Last spring, my youngest found me lying in bed when she arrived home from her soccer game: “Does your head still hurt really bad, Mom? It’s okay that you missed my game; I have more coming up. Maybe you can come to one of those games.” My oldest daughter asked me, “Mom, someday if you don’t have a migraine, can you take me to the store to pick up some new art supplies?” I constantly feel like a disappointment.
But Proverbs 16:9 reminds me that God has directed my steps each month. I can look back and trust that everything that was supposed to happen, did. The things I missed, well, I wasn’t supposed to be at them anyway. The things I wasn’t able to do weren’t meant to be done by me.
The things I missed, I wasn’t supposed to be at anyway. The things I wasn’t able to do, weren’t meant to be done by me.
Fixing my eyes on this truth releases me from from feeling unnecessary guilt. I can trust that this was somehow God’s beautiful plan for my bad month. I made my plans, but these were the steps he directed.
Trust God’s Purposes
I also see truth in Proverbs 3:5–6: “Trust in the LORD with all your heart and lean not on your own understanding; in all your ways submit to him, and he will make your paths straight.” If I’m leaning on my own understanding, suffering seems like a pretty junky way to spend a month (or a decade).

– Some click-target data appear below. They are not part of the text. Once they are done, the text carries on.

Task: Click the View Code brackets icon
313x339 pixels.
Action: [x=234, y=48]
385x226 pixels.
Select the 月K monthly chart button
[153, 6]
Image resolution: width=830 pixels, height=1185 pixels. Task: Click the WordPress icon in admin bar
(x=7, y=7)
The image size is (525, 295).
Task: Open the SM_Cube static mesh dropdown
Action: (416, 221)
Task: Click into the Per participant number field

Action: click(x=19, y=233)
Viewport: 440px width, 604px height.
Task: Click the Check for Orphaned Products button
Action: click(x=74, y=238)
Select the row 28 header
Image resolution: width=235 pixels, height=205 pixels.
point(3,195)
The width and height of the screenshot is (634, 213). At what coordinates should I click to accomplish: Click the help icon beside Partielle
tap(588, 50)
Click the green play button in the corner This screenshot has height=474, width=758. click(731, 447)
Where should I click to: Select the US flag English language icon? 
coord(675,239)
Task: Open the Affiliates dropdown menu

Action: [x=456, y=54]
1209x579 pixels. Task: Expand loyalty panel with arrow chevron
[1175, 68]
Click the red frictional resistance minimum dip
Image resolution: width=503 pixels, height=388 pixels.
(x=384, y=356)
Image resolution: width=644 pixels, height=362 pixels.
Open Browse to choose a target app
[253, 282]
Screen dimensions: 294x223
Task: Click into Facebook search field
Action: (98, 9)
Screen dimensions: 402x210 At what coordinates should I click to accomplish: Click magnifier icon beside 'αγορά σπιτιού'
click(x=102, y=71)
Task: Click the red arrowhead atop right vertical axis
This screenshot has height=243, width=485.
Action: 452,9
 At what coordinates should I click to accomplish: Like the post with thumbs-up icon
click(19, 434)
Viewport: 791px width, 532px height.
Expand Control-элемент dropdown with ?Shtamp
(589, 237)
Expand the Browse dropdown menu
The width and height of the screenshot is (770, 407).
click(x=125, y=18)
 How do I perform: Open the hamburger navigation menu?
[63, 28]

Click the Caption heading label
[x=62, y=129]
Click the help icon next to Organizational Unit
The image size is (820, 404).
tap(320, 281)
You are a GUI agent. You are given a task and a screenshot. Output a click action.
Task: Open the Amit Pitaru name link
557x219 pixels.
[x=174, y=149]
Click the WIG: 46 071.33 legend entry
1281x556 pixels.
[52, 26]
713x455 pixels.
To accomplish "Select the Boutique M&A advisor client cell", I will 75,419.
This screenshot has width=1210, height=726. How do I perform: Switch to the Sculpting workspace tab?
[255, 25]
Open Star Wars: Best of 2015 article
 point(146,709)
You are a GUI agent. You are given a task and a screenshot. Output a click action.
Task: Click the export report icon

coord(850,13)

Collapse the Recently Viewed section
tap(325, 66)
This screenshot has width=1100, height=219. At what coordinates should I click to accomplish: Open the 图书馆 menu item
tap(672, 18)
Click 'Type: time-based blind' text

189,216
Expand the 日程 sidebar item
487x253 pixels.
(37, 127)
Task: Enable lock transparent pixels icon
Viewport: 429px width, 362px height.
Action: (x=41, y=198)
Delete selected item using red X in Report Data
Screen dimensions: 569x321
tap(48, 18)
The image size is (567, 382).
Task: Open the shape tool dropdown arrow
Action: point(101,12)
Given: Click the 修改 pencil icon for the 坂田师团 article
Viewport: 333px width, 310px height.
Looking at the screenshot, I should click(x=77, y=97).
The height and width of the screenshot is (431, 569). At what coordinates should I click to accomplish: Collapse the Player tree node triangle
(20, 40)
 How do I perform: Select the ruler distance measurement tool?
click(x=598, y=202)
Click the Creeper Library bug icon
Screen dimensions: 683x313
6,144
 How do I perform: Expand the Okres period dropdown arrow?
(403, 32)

Our idea of a straight path would always be that we get the job, get the house, get the guy, have healthy and beautiful children, feel great, and live happily ever after. Our plan for ourselves never includes heartbreak, sickness, loss, or even the inconveniences of daily life.
But when we really trust his understanding, we remember that he’s our good Shepherd (John 10:11), that he loves us with an everlasting and sacrificial love (1 John 4), that he only does good to us even when it doesn’t feel good (Rom. 8:28), that he has plans and purposes beyond what we can imagine (Eph. 3:20), that outwardly we’re wasting away but inwardly are being renewed daily (2 Cor. 4:16), that he’s refining our faith into pure gold (1 Pet. 1:7), that he’s preparing us for eternal glory (2 Cor. 4:17).
Then we can look back over the past (which may look like complete rubbish to us) and trust his understanding with all of it. Seasons of pain might feel like a complete waste of time, but as believers, those might be the most valuable moments we spend on this earth.
Seasons of pain might feel like a complete waste of time, but as believers, those might be the most valuable moments we spend on this earth.
I’m guessing when you look at your past, there are some hard things to swallow. Maybe you think you’ve wasted years of your life in a relationship that went nowhere. Maybe you wish you could redo some of your parenting years. Maybe like me, you’ve suffered physically with no answers.
It can even be the small, daily things that get in the way of our plans: traffic, technology glitches, and toddler temper tantrums all derail us from a day that was supposed to be filled with more important tasks. Can we trust that he has directed our steps, that these are his straight paths? Can we trust that he has been at work in all of these things?
In ways we may not understand, he will make our paths straight in the future, and he has made them straight in the past.